Et si mon chien n’en fait qu’à sa tête ?

Malgré votre énorme envie de gambader avec lui, ça ne se passe pas vraiment comme vous le souhaitez : 

Votre chien vous saute dessus

Il est trop joyeux, il déborde d’énergie ? Pour le calmer, commencez par marcher au pas et accélérez progressivement tant qu’il reste calme. S’il saute de nouveau, repoussez-le, dites un « non » ferme et montrez-lui vos fesses. Mais oui, les chiens font ça entre eux pour temporiser un jeu un peu vif en présentant leur popotin à la gueule de leur compagnon de jeux !
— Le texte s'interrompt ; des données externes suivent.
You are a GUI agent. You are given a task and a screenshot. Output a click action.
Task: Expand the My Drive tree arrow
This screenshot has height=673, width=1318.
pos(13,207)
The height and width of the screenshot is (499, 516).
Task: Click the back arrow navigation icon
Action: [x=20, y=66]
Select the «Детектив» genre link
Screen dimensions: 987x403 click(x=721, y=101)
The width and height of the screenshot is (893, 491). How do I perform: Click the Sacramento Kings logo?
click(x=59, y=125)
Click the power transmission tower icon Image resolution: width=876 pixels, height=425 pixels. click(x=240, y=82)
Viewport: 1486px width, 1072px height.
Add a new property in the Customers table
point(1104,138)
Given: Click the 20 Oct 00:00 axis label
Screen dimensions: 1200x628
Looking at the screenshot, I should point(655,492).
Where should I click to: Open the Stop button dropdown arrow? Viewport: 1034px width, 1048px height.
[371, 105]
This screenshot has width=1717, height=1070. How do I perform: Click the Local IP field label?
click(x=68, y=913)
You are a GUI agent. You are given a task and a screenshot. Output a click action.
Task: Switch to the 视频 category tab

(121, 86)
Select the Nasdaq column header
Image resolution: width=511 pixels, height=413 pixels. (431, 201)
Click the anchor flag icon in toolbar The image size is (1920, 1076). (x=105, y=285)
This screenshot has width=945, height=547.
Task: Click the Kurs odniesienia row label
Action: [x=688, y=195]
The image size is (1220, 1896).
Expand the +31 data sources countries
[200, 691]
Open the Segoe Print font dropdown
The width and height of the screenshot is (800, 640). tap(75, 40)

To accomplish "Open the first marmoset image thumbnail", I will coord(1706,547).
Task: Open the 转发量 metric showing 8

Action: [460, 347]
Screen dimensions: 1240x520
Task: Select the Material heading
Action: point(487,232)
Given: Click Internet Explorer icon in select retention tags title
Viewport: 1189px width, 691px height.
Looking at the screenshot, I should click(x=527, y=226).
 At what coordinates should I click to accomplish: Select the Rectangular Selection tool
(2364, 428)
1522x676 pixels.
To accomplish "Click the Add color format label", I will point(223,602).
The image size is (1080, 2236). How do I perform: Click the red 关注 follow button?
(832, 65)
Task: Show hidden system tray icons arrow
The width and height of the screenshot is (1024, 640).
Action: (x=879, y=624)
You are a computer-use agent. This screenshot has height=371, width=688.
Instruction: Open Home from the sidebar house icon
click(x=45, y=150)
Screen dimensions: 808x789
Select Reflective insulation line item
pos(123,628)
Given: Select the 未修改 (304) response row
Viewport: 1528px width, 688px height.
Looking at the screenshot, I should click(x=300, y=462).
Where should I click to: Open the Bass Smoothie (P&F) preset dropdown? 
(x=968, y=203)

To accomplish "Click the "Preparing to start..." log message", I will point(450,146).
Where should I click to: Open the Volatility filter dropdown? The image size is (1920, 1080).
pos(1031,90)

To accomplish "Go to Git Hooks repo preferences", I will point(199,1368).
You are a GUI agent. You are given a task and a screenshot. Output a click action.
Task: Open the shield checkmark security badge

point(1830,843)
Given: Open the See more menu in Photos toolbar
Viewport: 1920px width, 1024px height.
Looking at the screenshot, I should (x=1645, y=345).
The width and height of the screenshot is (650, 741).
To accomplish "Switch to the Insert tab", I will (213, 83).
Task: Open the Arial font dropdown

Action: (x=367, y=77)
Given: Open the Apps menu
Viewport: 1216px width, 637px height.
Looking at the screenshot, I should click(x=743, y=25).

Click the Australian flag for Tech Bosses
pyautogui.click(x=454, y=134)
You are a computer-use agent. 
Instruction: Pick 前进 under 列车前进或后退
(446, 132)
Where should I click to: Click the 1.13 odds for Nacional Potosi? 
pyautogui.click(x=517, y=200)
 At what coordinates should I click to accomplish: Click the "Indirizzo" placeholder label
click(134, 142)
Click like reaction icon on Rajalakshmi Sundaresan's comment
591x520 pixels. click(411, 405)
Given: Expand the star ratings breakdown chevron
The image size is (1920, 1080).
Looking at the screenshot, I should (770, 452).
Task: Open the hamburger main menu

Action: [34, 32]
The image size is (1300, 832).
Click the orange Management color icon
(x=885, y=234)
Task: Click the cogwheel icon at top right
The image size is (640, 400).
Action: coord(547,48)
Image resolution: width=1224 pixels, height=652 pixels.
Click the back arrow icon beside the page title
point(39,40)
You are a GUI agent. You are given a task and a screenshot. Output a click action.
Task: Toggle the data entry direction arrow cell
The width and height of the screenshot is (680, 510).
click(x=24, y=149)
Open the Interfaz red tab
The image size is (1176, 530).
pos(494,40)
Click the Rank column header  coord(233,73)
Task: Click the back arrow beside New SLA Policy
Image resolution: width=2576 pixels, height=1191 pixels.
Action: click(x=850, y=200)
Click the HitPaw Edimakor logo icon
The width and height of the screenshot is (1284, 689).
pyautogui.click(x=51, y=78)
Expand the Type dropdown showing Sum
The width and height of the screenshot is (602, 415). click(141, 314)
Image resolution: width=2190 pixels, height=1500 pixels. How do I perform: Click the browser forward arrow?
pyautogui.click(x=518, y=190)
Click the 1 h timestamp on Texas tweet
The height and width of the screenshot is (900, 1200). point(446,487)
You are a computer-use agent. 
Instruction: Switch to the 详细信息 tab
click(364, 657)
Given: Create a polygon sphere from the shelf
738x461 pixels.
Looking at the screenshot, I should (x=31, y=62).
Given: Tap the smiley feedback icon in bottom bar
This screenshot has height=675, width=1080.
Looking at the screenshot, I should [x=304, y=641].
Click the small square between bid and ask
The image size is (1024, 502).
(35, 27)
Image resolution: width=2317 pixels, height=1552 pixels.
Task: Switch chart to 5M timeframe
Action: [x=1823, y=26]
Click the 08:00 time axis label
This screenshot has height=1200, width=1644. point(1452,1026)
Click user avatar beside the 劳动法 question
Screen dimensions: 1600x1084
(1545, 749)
Il ne court pas vraiment et montre même de la réticence à suivre à votre rythme

Inutile de le forcer, cela doit rester un plaisir pour vous deux. Commencez par une marche rapide et de courtes sorties puis augmentez progressivement la vitesse de la marche pour passer au footing.

Il change de direction tout le temps

Tenez alors la laisse qui le rattache à votre ceinture fermement du côté où vous voulez qu’il se positionne. S’il passe devant, attention à ne pas vous casser la figure mais en le bousculant doucement avec vos jambes pour le remettre à sa place, il comprendra vite.

Vos 3 accessoires indispensables  1. Une laisse amortisseur. Quésaco ? Simplement une laisse élastique plus ou moins rigide qui permet absorber les à-coups entre le chien et vous. 2. Une ceinture pour protéger vos reins : tenir Médor la laisse à la main n’est pas une bonne idée, cela gêne les mouvements de bras nécessaires pour courir naturellement et peut provoquer des douleurs à l’épaule si le chien tire. Cette ceinture prévue pour le canicross (large au niveau des hanches) permet de répartir les à-coups du chien et évite de se briser le dos. Et cela permet au chien de vous tracter tout en confort, surtout pendant les petits coups de mou. 3. Un harnais pour le chien : à vous la ceinture, à lui le harnais, fortement conseillé pour ne pas tirer sur le collier de sa laisse et éviter qu’il s’étrangle en courant.